The man’s slumped shoulders flexed in a shrug. The palms of his white-gloved hands turned to the ducts and lights across the ceiling. His bright orange, curly hair jostled. His motion pulled his colorful one-piece suit tight towards his neck and several polka dots stretched into ovals.

I attempted to be fascinated by the minestrone and vegetable beef with noodles.

“I just can’t do this.” The woman grabbed her shopping cart and sighed. “We’re done!”

Without a backward glance, the woman took the cart and walked away from her now ex. The frilly ball atop his pointed hat bobbled as he turned to watch her leave. Perhaps ironically, his clown make-up did not have a tear painted under an eye.

We caught each others’ gaze. I gave an understanding smile.

“I mean, it’s not like that lights up,” I said and lifted my hand basket to point at his bulbous, brilliant red nose in an attempt of mitigated camaraderie.

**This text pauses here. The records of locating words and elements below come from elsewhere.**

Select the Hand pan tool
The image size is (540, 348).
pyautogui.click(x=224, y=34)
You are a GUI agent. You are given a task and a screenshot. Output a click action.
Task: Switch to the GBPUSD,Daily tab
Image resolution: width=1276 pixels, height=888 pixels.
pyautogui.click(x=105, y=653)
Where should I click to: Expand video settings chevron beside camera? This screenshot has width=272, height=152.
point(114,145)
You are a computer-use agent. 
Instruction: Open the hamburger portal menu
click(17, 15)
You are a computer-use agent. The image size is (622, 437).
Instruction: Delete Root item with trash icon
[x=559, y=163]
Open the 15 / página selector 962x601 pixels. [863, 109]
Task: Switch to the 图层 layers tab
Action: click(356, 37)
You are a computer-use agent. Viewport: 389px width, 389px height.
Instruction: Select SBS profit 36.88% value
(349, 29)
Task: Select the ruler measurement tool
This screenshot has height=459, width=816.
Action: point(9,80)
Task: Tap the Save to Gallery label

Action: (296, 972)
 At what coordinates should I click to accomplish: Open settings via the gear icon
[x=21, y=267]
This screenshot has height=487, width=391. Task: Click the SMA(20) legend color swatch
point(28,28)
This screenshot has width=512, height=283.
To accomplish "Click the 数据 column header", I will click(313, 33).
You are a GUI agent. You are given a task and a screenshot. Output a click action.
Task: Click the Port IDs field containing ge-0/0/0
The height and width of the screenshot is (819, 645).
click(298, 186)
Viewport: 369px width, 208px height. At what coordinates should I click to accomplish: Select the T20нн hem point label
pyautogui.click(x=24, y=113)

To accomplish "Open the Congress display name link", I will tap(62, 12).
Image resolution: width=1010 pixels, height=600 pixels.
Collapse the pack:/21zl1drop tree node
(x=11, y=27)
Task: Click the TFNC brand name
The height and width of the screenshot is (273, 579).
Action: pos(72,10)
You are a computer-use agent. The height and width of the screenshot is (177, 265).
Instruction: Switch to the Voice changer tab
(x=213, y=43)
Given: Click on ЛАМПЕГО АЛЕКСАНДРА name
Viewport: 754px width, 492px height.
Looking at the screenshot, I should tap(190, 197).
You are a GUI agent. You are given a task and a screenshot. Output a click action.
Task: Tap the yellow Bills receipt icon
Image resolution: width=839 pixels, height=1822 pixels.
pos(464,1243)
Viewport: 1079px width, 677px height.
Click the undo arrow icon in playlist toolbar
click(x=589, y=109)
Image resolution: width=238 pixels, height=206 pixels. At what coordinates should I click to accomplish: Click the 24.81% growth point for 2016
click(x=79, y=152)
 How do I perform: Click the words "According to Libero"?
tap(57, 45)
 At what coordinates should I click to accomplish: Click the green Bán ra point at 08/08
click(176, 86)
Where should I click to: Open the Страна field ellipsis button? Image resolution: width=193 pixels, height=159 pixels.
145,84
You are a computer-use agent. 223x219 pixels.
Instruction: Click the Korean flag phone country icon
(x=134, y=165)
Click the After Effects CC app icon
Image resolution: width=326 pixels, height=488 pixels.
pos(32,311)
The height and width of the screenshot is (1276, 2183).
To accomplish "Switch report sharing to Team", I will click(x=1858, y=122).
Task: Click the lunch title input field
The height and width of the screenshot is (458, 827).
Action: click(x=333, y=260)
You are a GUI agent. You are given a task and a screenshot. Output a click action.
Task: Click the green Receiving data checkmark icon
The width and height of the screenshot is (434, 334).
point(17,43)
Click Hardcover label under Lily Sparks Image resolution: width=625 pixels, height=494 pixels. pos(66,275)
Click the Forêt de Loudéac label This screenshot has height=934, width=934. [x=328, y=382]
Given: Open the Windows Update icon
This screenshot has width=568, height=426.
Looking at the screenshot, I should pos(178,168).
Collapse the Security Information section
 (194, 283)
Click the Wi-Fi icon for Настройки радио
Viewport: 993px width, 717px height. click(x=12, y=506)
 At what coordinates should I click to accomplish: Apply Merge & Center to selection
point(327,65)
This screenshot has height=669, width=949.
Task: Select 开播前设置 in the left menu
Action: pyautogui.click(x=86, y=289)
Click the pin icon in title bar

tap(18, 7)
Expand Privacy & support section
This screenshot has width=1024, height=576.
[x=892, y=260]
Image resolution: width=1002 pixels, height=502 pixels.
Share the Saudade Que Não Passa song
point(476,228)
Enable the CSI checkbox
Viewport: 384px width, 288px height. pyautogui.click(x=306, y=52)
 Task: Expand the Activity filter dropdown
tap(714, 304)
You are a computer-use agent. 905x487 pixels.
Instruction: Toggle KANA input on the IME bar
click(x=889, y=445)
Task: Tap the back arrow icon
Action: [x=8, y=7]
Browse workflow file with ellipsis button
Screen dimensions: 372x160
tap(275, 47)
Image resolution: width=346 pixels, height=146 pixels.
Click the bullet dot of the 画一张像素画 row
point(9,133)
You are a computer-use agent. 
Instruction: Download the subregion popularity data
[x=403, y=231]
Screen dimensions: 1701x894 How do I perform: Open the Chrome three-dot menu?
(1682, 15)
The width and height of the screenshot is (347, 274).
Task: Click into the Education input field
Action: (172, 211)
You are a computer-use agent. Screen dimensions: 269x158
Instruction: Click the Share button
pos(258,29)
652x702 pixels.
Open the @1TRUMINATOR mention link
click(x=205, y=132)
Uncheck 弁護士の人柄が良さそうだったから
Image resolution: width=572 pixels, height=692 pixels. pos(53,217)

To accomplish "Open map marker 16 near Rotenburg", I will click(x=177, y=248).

His nose then lit up. All I did was nod and continue to the cereal aisle.

There I found the clown’s newly former girlfriend sighing between the shelves of garish boxes. The frustration of her soup aisle break-up was obvious as she yanked out boxes and roughly slapped them into her shopping cart. “Big Top Berry Mix” was on sale, but she was buying shredded wheat.

There was only a mercifully low ad for anti-itch cream on the overhead speakers. No melody of Leoncavallo was playing. I walked to the dairy section, deciding that raspberry yogurt was the thing.